Directions.
Copy the lines from the start of the material through the line containing "I will 574,575.", inclusive, without changing them.

[Material on locating words and interface items]
- - - - -
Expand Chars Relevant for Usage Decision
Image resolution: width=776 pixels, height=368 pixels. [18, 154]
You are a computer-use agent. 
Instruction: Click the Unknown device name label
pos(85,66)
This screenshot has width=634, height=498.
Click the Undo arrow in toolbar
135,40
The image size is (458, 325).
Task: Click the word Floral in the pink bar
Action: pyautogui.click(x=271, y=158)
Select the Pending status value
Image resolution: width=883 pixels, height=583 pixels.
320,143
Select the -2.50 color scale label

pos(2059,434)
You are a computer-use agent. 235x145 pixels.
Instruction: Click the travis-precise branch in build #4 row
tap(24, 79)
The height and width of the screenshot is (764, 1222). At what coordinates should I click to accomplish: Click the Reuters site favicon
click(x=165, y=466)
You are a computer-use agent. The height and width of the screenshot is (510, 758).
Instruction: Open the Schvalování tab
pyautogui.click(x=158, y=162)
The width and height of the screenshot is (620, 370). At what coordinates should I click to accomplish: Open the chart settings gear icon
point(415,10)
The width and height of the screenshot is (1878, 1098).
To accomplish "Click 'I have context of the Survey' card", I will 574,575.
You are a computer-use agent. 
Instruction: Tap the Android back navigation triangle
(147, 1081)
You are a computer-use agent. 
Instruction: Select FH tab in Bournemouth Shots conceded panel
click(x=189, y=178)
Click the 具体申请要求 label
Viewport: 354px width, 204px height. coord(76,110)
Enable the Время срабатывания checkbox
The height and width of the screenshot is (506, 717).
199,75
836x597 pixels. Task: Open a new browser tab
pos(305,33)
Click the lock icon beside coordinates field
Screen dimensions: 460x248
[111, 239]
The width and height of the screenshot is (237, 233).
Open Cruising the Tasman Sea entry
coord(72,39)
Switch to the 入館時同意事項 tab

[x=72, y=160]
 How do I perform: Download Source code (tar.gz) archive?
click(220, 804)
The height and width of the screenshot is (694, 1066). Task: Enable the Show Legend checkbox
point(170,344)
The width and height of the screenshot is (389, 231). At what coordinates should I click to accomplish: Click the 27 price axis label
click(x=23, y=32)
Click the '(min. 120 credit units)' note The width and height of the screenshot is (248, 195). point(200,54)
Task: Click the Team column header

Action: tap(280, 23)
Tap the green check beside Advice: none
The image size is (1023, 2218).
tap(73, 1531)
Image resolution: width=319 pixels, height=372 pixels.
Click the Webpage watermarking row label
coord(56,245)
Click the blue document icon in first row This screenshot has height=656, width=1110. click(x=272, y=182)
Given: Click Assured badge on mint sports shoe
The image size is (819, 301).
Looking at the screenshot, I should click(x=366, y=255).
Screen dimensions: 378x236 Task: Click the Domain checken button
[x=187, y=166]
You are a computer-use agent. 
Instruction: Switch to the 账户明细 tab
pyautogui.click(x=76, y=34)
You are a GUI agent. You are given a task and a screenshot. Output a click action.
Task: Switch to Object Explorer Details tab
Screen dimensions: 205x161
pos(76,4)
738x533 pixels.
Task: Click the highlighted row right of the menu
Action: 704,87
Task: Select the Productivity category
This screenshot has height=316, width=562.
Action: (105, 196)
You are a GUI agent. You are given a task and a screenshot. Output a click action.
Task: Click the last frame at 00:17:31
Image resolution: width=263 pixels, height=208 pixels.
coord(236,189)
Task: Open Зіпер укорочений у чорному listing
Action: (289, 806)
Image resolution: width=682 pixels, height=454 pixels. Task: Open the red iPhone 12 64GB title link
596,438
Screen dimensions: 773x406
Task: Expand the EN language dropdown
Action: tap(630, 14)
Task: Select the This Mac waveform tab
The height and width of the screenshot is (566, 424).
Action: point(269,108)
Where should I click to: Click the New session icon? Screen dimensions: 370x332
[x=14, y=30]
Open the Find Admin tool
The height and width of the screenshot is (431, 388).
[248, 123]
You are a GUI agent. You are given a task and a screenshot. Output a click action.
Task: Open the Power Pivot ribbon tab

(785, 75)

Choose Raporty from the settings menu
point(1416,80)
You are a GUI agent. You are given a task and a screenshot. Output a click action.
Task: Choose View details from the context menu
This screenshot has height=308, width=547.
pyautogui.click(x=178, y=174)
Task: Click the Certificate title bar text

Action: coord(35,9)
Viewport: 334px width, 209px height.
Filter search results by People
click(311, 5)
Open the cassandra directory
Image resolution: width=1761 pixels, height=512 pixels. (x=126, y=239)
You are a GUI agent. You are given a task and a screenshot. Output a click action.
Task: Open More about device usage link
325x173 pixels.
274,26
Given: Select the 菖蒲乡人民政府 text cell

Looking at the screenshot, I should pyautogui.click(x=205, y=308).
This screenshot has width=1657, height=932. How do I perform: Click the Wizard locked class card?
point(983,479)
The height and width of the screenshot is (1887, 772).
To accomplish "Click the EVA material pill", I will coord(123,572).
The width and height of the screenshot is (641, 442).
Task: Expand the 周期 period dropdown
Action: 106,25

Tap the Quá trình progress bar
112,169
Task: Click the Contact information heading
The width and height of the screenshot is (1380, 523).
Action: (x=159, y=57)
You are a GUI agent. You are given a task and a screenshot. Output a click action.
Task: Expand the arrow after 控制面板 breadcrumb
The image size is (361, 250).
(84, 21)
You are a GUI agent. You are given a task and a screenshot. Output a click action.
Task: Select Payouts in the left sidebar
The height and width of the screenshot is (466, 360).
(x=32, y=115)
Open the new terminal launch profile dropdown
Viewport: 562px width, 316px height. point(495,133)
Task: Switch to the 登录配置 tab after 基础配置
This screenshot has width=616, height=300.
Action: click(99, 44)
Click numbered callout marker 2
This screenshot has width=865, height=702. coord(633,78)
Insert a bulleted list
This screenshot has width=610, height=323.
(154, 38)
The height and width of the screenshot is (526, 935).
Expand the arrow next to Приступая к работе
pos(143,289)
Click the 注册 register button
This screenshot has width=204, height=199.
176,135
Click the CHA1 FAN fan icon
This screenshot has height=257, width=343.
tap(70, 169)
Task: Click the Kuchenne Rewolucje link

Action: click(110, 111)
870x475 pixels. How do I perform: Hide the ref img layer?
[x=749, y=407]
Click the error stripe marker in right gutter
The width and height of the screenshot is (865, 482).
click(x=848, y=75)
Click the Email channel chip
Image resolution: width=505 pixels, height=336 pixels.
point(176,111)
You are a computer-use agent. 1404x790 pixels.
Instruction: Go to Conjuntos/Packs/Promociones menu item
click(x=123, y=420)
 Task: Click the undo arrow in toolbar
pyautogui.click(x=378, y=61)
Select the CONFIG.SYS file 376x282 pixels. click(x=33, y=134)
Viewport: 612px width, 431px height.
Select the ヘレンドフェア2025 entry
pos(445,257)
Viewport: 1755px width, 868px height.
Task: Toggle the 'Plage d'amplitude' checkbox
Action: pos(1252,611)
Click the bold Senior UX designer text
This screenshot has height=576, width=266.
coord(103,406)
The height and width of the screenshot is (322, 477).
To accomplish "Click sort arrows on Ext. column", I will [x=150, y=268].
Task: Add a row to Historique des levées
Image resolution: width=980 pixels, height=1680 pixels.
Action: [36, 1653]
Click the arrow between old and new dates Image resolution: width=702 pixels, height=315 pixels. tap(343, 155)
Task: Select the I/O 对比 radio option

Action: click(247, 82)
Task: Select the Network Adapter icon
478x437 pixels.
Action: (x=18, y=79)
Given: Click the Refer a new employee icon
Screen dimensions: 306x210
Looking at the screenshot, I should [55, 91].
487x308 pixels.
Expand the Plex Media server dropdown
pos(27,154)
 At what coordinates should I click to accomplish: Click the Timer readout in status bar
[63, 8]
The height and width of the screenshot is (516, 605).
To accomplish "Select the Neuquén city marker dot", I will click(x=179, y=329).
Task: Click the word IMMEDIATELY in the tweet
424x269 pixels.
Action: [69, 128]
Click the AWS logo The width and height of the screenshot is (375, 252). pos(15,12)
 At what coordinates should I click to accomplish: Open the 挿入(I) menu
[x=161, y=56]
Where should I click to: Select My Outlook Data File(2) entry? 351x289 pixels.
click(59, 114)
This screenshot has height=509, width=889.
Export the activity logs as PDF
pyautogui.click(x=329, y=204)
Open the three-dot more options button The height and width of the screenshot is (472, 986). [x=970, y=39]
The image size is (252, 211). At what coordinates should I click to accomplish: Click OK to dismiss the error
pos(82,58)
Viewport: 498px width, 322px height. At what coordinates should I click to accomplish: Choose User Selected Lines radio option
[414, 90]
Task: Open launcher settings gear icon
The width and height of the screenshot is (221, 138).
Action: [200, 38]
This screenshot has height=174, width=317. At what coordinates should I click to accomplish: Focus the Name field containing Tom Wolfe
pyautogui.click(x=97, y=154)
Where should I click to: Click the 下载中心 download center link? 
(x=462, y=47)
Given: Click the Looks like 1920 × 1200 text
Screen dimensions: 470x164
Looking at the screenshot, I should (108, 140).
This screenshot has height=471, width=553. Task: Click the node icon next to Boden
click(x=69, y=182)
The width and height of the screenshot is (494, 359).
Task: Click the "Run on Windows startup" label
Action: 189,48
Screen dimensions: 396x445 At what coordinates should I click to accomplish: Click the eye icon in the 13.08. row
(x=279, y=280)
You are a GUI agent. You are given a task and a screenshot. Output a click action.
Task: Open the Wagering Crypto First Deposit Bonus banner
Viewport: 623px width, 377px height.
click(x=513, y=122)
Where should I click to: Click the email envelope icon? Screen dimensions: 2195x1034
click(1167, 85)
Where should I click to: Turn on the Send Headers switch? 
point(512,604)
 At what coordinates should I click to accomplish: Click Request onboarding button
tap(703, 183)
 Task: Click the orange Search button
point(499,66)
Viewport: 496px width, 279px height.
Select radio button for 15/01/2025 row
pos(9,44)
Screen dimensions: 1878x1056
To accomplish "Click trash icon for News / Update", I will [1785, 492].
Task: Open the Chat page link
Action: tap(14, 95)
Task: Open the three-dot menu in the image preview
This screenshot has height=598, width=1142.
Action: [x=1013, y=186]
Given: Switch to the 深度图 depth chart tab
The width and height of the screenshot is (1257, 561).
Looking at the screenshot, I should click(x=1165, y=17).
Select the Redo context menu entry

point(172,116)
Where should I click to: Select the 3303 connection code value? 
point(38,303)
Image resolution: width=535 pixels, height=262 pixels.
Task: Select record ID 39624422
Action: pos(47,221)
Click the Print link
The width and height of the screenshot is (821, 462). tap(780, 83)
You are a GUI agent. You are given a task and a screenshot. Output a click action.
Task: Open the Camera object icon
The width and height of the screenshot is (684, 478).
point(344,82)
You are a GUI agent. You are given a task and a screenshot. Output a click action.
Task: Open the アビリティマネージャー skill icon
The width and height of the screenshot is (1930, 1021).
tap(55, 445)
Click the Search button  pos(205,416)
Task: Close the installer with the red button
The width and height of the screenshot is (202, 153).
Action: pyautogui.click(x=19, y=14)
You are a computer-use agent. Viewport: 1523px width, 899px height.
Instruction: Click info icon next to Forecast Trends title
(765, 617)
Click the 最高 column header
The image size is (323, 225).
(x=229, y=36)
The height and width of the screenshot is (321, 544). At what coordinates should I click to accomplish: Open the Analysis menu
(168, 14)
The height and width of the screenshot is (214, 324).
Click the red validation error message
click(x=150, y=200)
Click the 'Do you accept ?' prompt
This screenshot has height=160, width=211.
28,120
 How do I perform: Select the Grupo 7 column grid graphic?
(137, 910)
- - - - -
Solution below.
Expand Chars Relevant for Usage Decision
Image resolution: width=776 pixels, height=368 pixels. [18, 154]
You are a computer-use agent. 
Instruction: Click the Unknown device name label
pos(85,66)
This screenshot has width=634, height=498.
Click the Undo arrow in toolbar
135,40
The image size is (458, 325).
Task: Click the word Floral in the pink bar
Action: pyautogui.click(x=271, y=158)
Select the Pending status value
Image resolution: width=883 pixels, height=583 pixels.
320,143
Select the -2.50 color scale label

pos(2059,434)
You are a computer-use agent. 235x145 pixels.
Instruction: Click the travis-precise branch in build #4 row
tap(24, 79)
The height and width of the screenshot is (764, 1222). At what coordinates should I click to accomplish: Click the Reuters site favicon
click(x=165, y=466)
You are a computer-use agent. The height and width of the screenshot is (510, 758).
Instruction: Open the Schvalování tab
pyautogui.click(x=158, y=162)
The width and height of the screenshot is (620, 370). At what coordinates should I click to accomplish: Open the chart settings gear icon
point(415,10)
The width and height of the screenshot is (1878, 1098).
To accomplish "Click 'I have context of the Survey' card", I will 574,575.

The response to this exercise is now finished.